[Source text — start]

DON”T LET GO Investors are holding on to stocks longer than they have in years.Graphic Source: NYSE; 2014 Data as of September
What did you tell them?
When the market was going down, it felt like wave after wave of margin calls taking place. Air Lease acquires airplanes and then rents them to airlines. Investors who were afraid of Ebola saw that they rent planes that fly in Africa and said, “Get me out!” But Air Lease’s business is sold out for two years, and the airlines want to order planes three or four years out. To us, it looks like the stock could triple or quadruple in 10 years. Then the market went down and created a dislocation. How do I take advantage of that? We don’t sell like others are doing—we buy. And if the market goes up a lot in a short period of time, then what you do is nothing. So in this case I bought more of Air Lease and Carlyle.
Carlyle interests me because I know something about fund companies—I own one. When Carlyle was going public, everybody who had ever invested in a private equity firm that had gone public—whether KKR, Blackstone, or Apollo—had all lost money. Everybody was so burned, I knew I wouldn’t have to pay a lot. I thought the revenue and management fees alone were worth $22 a share, and if you add the book value and carried interest, then it was worth $60, and yet it trades at $30 today.
“If markets are volatile, turn off your damn machine, pick up the phone, and talk to companies you’re invested in.”
What else did you learn by visiting companies whose shares you own?

[Source text — finish]

Questions:
A. Retype the interview on investing, starting at "When the market" and ending at "Lease and Carlyle.".
B. Continue the interview on investing from the point at which it stops.
The data play no part in the interview on investing.

[Given entries — start]

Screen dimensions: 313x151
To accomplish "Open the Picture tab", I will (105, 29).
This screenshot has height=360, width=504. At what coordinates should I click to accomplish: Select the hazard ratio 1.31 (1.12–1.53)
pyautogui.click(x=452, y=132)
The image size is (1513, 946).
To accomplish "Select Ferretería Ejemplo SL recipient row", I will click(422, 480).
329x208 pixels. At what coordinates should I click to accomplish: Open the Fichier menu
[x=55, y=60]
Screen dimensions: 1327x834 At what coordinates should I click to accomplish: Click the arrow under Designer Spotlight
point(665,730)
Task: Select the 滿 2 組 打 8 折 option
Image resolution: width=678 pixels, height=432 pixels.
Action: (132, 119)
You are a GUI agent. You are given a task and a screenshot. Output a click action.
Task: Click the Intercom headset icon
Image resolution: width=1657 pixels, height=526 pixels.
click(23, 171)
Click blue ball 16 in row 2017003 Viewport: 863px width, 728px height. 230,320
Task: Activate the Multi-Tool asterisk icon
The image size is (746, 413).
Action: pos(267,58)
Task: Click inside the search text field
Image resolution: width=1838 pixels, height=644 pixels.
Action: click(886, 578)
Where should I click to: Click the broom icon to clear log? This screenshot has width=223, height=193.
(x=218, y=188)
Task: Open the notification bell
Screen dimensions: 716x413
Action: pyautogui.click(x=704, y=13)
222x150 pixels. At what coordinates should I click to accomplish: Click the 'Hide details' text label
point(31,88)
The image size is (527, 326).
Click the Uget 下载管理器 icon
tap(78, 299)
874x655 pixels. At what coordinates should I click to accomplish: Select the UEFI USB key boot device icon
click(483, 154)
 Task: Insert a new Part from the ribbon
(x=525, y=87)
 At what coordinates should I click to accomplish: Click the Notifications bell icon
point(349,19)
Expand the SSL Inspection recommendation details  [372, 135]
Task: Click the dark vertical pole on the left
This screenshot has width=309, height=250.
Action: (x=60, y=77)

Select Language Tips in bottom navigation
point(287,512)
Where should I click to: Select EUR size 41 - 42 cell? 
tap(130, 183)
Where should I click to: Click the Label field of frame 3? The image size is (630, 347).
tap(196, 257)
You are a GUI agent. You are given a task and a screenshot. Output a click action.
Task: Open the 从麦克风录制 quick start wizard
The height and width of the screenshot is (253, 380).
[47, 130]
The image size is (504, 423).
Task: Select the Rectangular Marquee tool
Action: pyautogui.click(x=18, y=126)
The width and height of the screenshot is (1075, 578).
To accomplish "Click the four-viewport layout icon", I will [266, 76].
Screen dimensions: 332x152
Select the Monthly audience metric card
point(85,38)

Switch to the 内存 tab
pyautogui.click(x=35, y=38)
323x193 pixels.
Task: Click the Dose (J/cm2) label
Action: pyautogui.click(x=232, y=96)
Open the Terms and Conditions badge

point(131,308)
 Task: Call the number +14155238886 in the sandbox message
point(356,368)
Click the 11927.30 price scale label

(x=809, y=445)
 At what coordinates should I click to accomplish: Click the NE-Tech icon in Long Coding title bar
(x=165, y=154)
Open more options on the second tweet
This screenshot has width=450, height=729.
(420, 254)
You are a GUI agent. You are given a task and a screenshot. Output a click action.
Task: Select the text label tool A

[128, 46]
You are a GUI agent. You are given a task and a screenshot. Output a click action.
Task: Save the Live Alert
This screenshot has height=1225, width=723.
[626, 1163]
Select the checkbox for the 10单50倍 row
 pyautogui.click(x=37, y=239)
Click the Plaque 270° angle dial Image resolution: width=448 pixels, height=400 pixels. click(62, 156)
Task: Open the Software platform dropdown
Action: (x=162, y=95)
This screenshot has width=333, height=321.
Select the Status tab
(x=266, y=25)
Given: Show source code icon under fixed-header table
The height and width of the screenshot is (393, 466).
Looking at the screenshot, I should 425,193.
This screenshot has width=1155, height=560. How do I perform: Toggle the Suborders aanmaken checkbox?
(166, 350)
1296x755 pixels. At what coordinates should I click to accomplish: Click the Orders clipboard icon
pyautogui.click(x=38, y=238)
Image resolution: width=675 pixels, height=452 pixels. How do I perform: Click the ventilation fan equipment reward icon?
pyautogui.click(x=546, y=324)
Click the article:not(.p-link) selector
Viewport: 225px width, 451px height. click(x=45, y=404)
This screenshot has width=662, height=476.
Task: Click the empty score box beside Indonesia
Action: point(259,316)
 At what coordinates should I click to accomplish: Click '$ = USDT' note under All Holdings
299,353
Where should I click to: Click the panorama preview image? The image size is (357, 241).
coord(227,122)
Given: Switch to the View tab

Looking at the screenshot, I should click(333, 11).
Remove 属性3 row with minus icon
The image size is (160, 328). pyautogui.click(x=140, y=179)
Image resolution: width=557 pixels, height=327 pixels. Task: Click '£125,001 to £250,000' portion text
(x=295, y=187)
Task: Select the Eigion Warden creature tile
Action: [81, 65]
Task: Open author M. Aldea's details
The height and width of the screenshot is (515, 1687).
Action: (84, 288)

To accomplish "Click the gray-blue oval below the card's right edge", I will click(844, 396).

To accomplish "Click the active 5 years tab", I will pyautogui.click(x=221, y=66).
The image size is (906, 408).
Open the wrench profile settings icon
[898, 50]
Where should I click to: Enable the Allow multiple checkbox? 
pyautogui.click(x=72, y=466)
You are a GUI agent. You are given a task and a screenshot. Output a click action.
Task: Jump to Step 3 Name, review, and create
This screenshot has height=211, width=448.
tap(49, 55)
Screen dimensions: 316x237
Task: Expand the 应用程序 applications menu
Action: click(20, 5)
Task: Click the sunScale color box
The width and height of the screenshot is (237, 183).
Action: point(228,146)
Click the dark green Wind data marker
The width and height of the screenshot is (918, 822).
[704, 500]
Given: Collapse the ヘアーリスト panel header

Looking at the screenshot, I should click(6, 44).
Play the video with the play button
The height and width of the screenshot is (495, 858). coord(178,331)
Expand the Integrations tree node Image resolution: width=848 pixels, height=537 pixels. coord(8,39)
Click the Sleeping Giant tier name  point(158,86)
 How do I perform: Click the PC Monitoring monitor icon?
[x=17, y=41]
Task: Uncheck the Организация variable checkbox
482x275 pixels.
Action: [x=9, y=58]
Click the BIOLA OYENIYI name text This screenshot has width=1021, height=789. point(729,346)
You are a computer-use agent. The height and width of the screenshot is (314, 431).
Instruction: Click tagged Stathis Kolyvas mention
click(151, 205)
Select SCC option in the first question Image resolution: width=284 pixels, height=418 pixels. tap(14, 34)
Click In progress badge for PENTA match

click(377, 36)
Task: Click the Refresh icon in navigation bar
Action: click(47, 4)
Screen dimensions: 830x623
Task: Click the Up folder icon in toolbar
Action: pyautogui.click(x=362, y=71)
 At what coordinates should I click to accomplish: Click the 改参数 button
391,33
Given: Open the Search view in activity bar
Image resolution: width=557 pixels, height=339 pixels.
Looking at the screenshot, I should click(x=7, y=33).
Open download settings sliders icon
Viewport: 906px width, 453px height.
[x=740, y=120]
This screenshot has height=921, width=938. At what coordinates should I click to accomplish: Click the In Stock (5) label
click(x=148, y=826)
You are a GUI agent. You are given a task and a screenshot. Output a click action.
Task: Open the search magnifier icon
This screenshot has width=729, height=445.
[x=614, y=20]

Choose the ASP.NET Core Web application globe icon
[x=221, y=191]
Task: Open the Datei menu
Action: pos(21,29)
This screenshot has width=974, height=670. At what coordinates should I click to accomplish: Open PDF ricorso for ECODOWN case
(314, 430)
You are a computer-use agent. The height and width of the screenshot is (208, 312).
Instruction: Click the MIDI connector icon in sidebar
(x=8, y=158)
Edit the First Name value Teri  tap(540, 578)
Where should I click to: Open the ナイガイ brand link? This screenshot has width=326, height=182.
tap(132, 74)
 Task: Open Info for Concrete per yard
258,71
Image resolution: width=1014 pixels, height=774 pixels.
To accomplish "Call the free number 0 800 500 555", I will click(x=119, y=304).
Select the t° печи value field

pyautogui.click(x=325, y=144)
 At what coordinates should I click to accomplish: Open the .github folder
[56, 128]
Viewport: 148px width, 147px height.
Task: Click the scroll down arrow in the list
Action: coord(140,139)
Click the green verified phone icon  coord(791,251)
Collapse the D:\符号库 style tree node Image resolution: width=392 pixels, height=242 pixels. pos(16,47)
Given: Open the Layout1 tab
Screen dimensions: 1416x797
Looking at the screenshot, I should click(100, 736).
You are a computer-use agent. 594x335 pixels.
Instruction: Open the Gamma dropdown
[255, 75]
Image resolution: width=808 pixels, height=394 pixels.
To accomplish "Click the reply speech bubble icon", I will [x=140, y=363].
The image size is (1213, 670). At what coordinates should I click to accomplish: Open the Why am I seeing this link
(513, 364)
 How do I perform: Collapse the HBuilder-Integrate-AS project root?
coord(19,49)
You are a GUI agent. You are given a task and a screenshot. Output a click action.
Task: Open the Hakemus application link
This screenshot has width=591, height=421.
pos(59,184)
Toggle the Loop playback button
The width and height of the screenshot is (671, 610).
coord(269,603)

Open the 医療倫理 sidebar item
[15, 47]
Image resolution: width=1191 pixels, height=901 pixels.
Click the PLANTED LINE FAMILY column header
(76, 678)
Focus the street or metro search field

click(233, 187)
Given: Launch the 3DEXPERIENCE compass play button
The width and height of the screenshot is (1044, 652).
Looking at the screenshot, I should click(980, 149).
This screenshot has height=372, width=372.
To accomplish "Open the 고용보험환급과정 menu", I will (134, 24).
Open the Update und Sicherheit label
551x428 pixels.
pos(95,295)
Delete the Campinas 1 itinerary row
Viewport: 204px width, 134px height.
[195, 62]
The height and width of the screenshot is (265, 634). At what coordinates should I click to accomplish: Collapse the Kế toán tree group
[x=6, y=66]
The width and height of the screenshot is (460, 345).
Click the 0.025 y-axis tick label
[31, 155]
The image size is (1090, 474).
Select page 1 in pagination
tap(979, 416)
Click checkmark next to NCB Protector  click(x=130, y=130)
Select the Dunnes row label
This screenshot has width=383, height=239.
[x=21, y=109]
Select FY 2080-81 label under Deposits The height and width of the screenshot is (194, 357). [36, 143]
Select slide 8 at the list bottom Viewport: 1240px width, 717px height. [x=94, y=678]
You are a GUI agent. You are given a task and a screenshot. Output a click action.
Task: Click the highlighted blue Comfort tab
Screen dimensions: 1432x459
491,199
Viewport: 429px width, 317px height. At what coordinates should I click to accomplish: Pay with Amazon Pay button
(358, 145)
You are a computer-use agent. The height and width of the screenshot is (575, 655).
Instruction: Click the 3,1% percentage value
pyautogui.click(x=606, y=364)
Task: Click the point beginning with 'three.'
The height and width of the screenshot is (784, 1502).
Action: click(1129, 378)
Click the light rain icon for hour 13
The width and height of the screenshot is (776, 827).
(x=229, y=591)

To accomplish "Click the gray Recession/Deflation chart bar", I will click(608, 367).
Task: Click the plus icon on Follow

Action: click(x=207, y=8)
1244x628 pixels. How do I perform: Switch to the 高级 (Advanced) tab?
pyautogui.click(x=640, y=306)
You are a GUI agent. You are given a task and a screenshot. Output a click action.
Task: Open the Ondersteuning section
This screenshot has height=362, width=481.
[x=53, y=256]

[Given entries — finish]

Written responses:
A.
When the market was going down, it felt like wave after wave of margin calls taking place. Air Lease acquires airplanes and then rents them to airlines. Investors who were afraid of Ebola saw that they rent planes that fly in Africa and said, “Get me out!” But Air Lease’s business is sold out for two years, and the airlines want to order planes three or four years out. To us, it looks like the stock could triple or quadruple in 10 years. Then the market went down and created a dislocation. How do I take advantage of that? We don’t sell like others are doing—we buy. And if the market goes up a lot in a short period of time, then what you do is nothing. So in this case I bought more of Air Lease and Carlyle.

B.
Tesla is one of our newest big holdings. Once when I went, [CEO] Elon Musk had moved his desk in the middle of the programmers and was programming with them. It’s all about people. Last time I visited, they said, “You have $250 million in our company. How could you not own a car?” So I ordered the new Model S with everything on it. It goes from zero to 60 in 3.2 seconds, which they said is like a spaceship taking off! It also has autopilot, so if it’s raining, you can press a button and it comes to your front door and picks you up.
Where are the opportunities today?
The stock market doubles every 10 years, as it has for the past 100 years. What we’re trying to do is make sure we double our money every five or six years. But you never know—some companies we think are the greatest, and they don’t work out. So all I want to do is invest in a number of businesses that aren’t correlated with each other: Some benefit when the weather is cold, some when the weather is warm. Some benefit from the lower price of gasoline, some from the higher price of gasoline. For example, we own ITC Holdings (ITC), the largest electricity-transmission company in the U.S., which is important when the power goes out. On the other hand, we own an insurance company, Arch Capital (ACGL), that will be hurt if there are a lot of hurricanes and storms, because they’ll have to pay out more claims.
You’re not a biotech guy. Why not?
I’m not interested in investing in a company where you either make 10 times your money or lose 100%. I want to invest in something that just grows. But last year biotech stocks were up 50% and we didn’t own any, so now we’re learning about it. We do invest in Illumina—they basically have a monopoly on genome sequencing, a big opportunity because it allows people to live longer. The average life expectancy is 80 when it used to be 47, and my grandchildren are going to make it to 100.
This story appears in the November 17, 2014 issue of Fortune.
Correction: Baron’s funds own 9.9% of the shares of Financial Engines; an earlier version of this article incorrectly stated that the stake in Financial Engines represents 9.9% of Baron’s assets.